Most commercial polymers are synthesized via radical polymerization. For the design of the polymer structure and of the appropriate polymerization process knowledge of polymerization kinetics is indispensable.
For decades, it has been the common opinion that the kinetics of radical polymerization is more or less unaffected by the solvent nature – contrary to ionic polymerization – as long as the reaction is chemically and not diffusion controlled. This view changed dramatically with the emergence of the PLP-SEC (pulsed-laser polymerization – size exclusion chromatography) technique which allows for a precise experimental determination of the propagation rate coefficient in radical polymerization. The wide-spread application of this technique to radical polymerization in various solvents revealed; however, that there actually exist very significant solvent effects in radical polymerization. Depending on the system – solvent(s), monomer and their concentrations – the measured apparent propagation rate coefficient may increase, but also decrease, by a factor of 10 or even more when switching from bulk monomer to rather dilute concentrations or between different solvents. Even though well-proven experimentally, and despite various attempts to explain this effect at least qualitatively, the origin was not fully understood from a theoretical viewpoint, and no quantitative prediction was possible.
Recently, K.-D. Hungenberg (from the University of Paderborn) together with P. Deglmann and H. Vale (from BASF SE) reported a novel view to this effect. They applied classical Eyring transition state theory to the propagation step in radical polymerization, and successfully correlated the ratio of computed activity coefficients γ of all species involved – (γMγP*)/γTS (M = monomer, P* = propagating radical and TS = transition state) – with the reduced propagation rate coefficient kp/kpB. The prediction of activity coefficients of these (partially transient) species was performed here with the quantum chemistry based solvation model COSMO-RS.
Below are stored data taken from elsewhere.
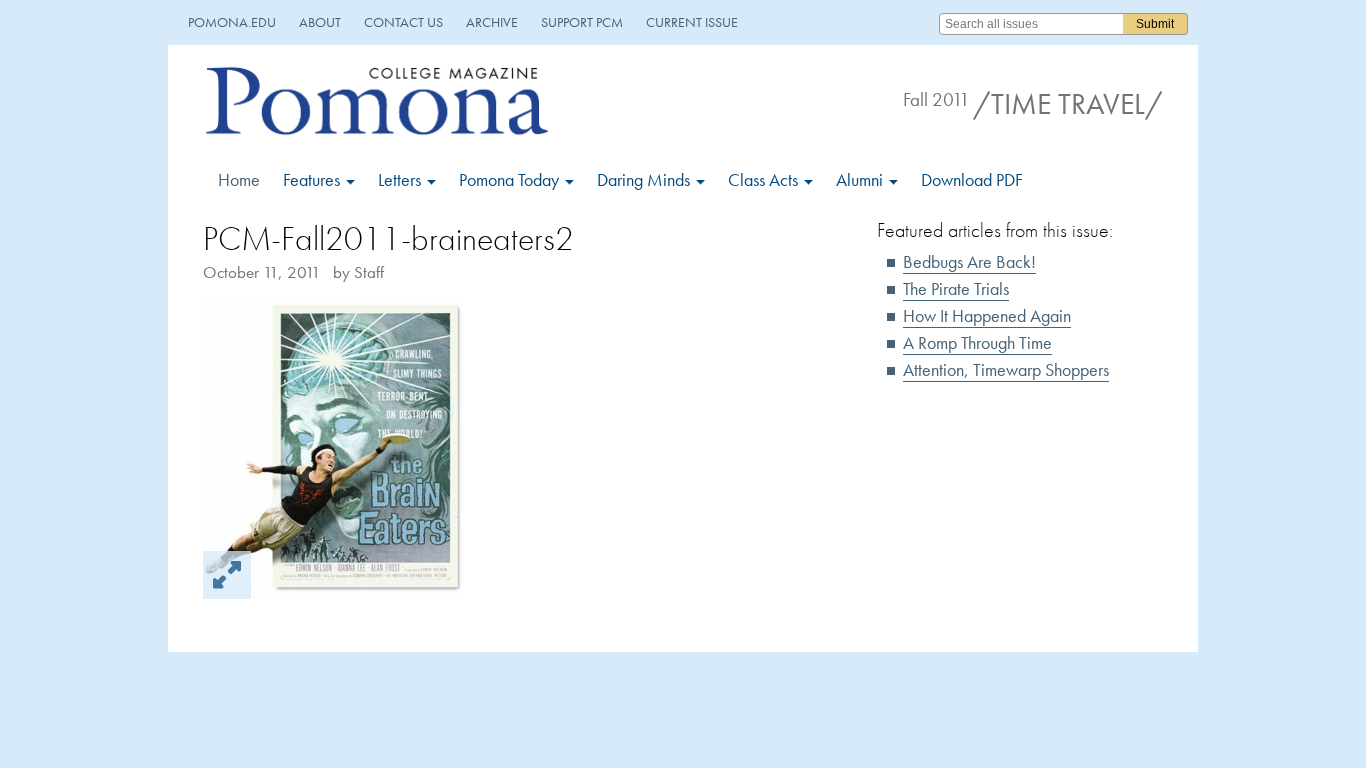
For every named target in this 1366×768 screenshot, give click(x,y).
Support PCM (582, 22)
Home (239, 179)
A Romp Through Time (977, 342)
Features (313, 179)
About (320, 22)
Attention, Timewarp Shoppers (1006, 369)
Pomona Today (511, 179)
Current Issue (692, 22)
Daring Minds (645, 179)
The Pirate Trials (956, 288)
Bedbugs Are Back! (969, 261)
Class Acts (765, 179)
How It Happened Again (987, 315)
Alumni (861, 179)
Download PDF (972, 179)
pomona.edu (232, 22)
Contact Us (403, 22)
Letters (401, 179)
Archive (492, 22)
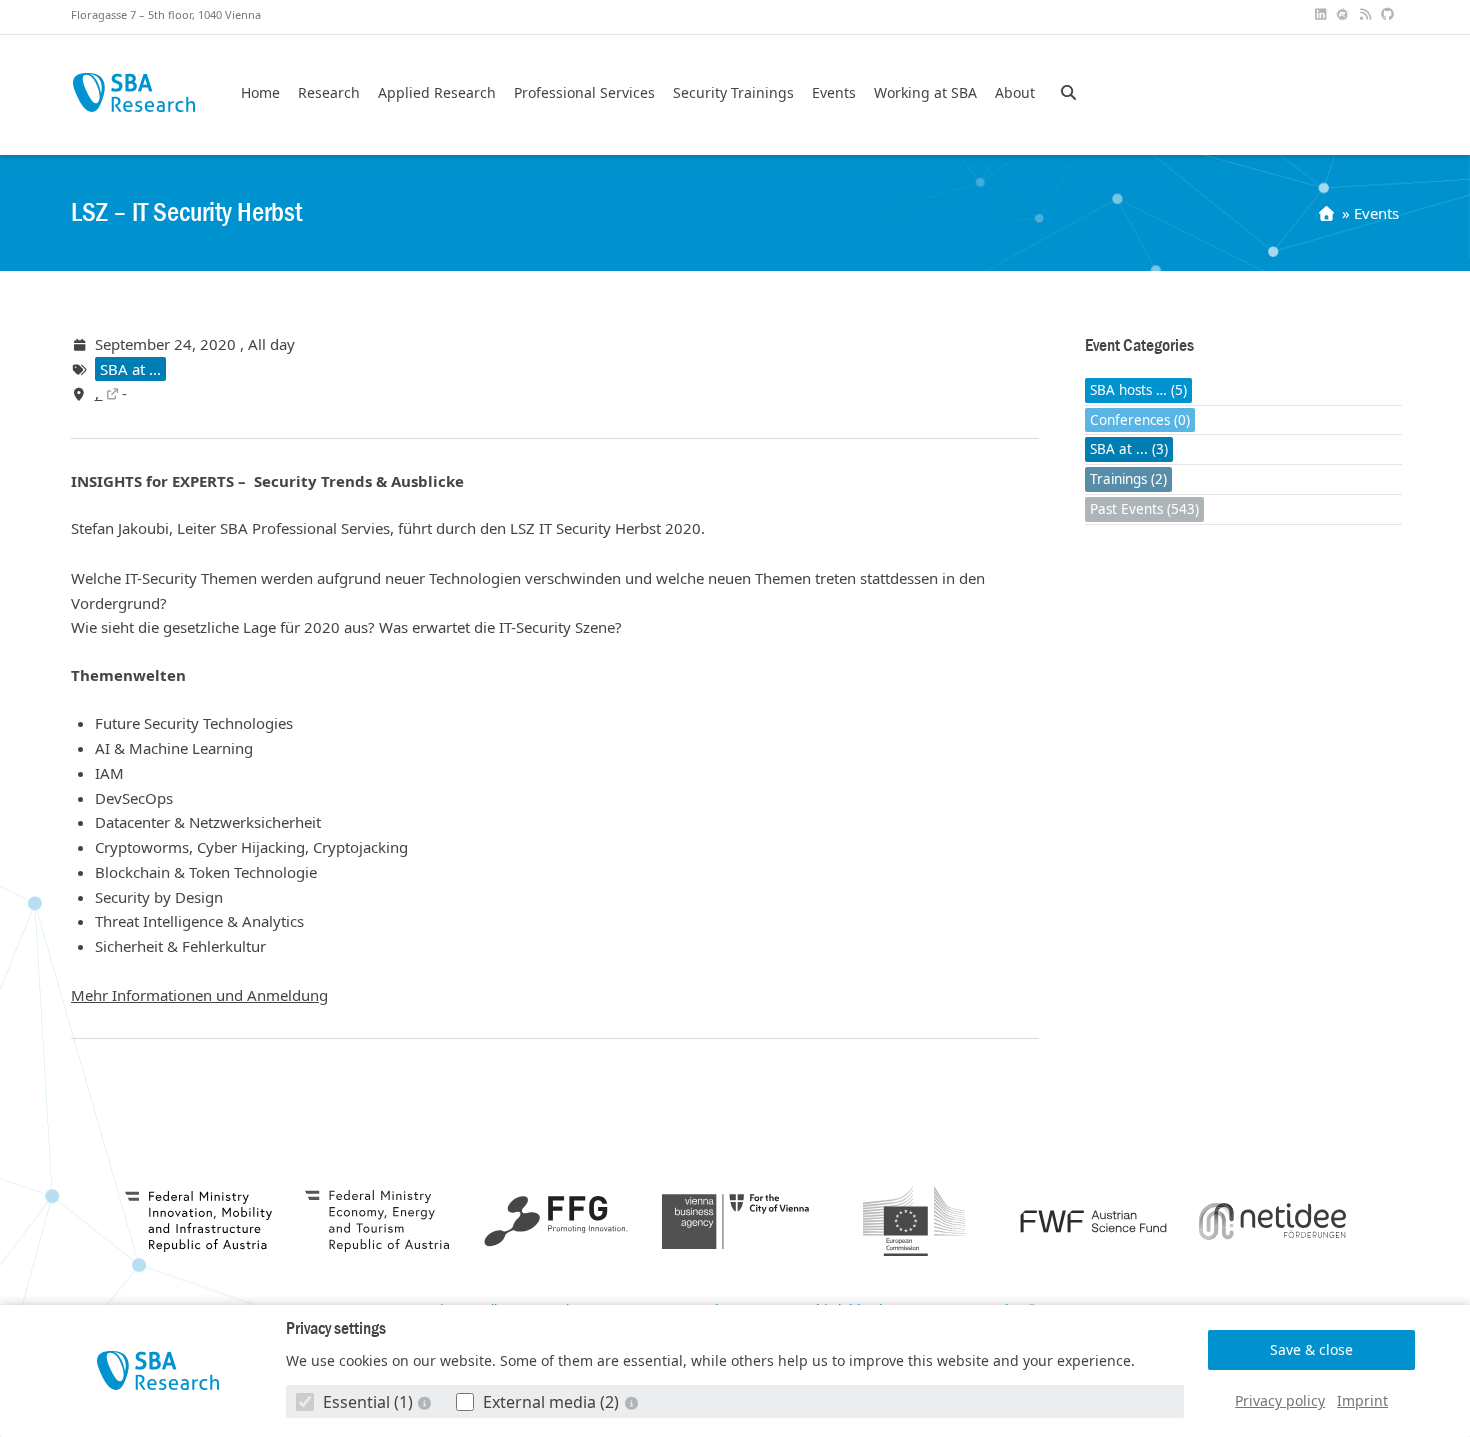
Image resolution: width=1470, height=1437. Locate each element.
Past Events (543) (1144, 509)
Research (329, 93)
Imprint (1362, 1400)
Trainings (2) (1128, 479)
As a consequence, the solvent effect can be entirely rationalized by the degree of thermodynamic non-ideality of the system, and this explanation also covers the behavior for complex or less common solvents like water or ionic liquids, and some unusual monomers like iso-bornyl methacrylate. In addition to offering a sound explanation of the solvent effect, this new approach (experimental determination of the rate coefficient in bulk combined with COSMO-RS or similar methods) drastically reduces the effort to explore the solvent effect on kp. Typically, it takes less than a day to compute the change of activity coefficients with medium composition, whereas the respective PLP-SEC experiments might require several weeks or months for even a skilled experimentalist.